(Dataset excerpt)
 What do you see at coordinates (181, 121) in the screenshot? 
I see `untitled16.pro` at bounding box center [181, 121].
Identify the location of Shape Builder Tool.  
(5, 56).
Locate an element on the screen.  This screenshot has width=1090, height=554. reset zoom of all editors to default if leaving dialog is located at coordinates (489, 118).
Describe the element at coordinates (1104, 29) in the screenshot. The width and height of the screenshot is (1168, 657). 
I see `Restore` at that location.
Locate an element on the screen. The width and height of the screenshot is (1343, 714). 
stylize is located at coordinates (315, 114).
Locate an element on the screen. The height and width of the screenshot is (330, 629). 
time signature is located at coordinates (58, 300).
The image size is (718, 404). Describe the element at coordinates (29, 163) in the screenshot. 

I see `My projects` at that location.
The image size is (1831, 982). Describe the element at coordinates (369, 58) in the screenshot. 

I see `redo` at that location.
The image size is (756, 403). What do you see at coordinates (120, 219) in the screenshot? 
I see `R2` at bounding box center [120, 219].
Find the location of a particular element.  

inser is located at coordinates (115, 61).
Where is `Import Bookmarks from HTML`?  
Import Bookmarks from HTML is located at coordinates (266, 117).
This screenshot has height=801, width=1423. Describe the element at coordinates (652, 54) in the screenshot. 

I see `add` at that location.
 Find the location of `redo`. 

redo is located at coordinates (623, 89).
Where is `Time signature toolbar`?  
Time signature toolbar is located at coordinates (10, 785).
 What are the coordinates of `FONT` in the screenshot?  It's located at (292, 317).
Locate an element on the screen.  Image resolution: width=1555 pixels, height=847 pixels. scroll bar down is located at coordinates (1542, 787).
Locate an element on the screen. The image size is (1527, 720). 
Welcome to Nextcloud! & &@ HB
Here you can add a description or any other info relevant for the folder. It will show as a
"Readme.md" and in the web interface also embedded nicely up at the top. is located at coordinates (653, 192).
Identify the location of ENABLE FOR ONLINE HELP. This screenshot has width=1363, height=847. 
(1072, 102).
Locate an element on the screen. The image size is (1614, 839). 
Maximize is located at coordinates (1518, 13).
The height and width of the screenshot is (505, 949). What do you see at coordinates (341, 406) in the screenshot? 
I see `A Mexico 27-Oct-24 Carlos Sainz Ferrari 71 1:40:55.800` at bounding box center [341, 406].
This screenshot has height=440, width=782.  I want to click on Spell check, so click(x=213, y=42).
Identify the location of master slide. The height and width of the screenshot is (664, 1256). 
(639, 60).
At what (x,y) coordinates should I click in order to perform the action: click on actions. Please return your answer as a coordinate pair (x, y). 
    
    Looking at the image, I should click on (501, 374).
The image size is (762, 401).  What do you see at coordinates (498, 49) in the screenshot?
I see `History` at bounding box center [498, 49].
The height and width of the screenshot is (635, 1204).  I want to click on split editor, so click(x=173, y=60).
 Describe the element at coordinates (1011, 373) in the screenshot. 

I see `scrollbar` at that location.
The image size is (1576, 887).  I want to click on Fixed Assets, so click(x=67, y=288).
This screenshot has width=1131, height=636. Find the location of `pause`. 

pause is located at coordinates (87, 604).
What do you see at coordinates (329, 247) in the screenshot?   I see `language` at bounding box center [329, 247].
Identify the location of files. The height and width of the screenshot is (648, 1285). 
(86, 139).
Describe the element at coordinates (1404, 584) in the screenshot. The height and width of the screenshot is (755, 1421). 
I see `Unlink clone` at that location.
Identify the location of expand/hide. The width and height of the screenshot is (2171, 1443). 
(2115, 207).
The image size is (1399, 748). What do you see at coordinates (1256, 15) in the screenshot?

#### Given exercise:
Please copy out the material above word for word, every line of it, without changing anything.

#### Solution to the problem:
 What do you see at coordinates (181, 121) in the screenshot? 
I see `untitled16.pro` at bounding box center [181, 121].
Identify the location of Shape Builder Tool.  
(5, 56).
Locate an element on the screen.  This screenshot has width=1090, height=554. reset zoom of all editors to default if leaving dialog is located at coordinates (489, 118).
Describe the element at coordinates (1104, 29) in the screenshot. The width and height of the screenshot is (1168, 657). 
I see `Restore` at that location.
Locate an element on the screen. The width and height of the screenshot is (1343, 714). 
stylize is located at coordinates (315, 114).
Locate an element on the screen. The height and width of the screenshot is (330, 629). 
time signature is located at coordinates (58, 300).
The image size is (718, 404). Describe the element at coordinates (29, 163) in the screenshot. 

I see `My projects` at that location.
The image size is (1831, 982). Describe the element at coordinates (369, 58) in the screenshot. 

I see `redo` at that location.
The image size is (756, 403). What do you see at coordinates (120, 219) in the screenshot? 
I see `R2` at bounding box center [120, 219].
Find the location of a particular element.  

inser is located at coordinates (115, 61).
Where is `Import Bookmarks from HTML`?  
Import Bookmarks from HTML is located at coordinates (266, 117).
This screenshot has height=801, width=1423. Describe the element at coordinates (652, 54) in the screenshot. 

I see `add` at that location.
 Find the location of `redo`. 

redo is located at coordinates (623, 89).
Where is `Time signature toolbar`?  
Time signature toolbar is located at coordinates (10, 785).
 What are the coordinates of `FONT` in the screenshot?  It's located at (292, 317).
Locate an element on the screen.  Image resolution: width=1555 pixels, height=847 pixels. scroll bar down is located at coordinates (1542, 787).
Locate an element on the screen. The image size is (1527, 720). 
Welcome to Nextcloud! & &@ HB
Here you can add a description or any other info relevant for the folder. It will show as a
"Readme.md" and in the web interface also embedded nicely up at the top. is located at coordinates (653, 192).
Identify the location of ENABLE FOR ONLINE HELP. This screenshot has width=1363, height=847. 
(1072, 102).
Locate an element on the screen. The image size is (1614, 839). 
Maximize is located at coordinates (1518, 13).
The height and width of the screenshot is (505, 949). What do you see at coordinates (341, 406) in the screenshot? 
I see `A Mexico 27-Oct-24 Carlos Sainz Ferrari 71 1:40:55.800` at bounding box center [341, 406].
This screenshot has height=440, width=782.  I want to click on Spell check, so click(x=213, y=42).
Identify the location of master slide. The height and width of the screenshot is (664, 1256). 
(639, 60).
At what (x,y) coordinates should I click in order to perform the action: click on actions. Please return your answer as a coordinate pair (x, y). 
    
    Looking at the image, I should click on (501, 374).
The image size is (762, 401).  What do you see at coordinates (498, 49) in the screenshot?
I see `History` at bounding box center [498, 49].
The height and width of the screenshot is (635, 1204).  I want to click on split editor, so click(x=173, y=60).
 Describe the element at coordinates (1011, 373) in the screenshot. 

I see `scrollbar` at that location.
The image size is (1576, 887).  I want to click on Fixed Assets, so click(x=67, y=288).
This screenshot has width=1131, height=636. Find the location of `pause`. 

pause is located at coordinates (87, 604).
What do you see at coordinates (329, 247) in the screenshot?   I see `language` at bounding box center [329, 247].
Identify the location of files. The height and width of the screenshot is (648, 1285). 
(86, 139).
Describe the element at coordinates (1404, 584) in the screenshot. The height and width of the screenshot is (755, 1421). 
I see `Unlink clone` at that location.
Identify the location of expand/hide. The width and height of the screenshot is (2171, 1443). 
(2115, 207).
The image size is (1399, 748). What do you see at coordinates (1256, 15) in the screenshot?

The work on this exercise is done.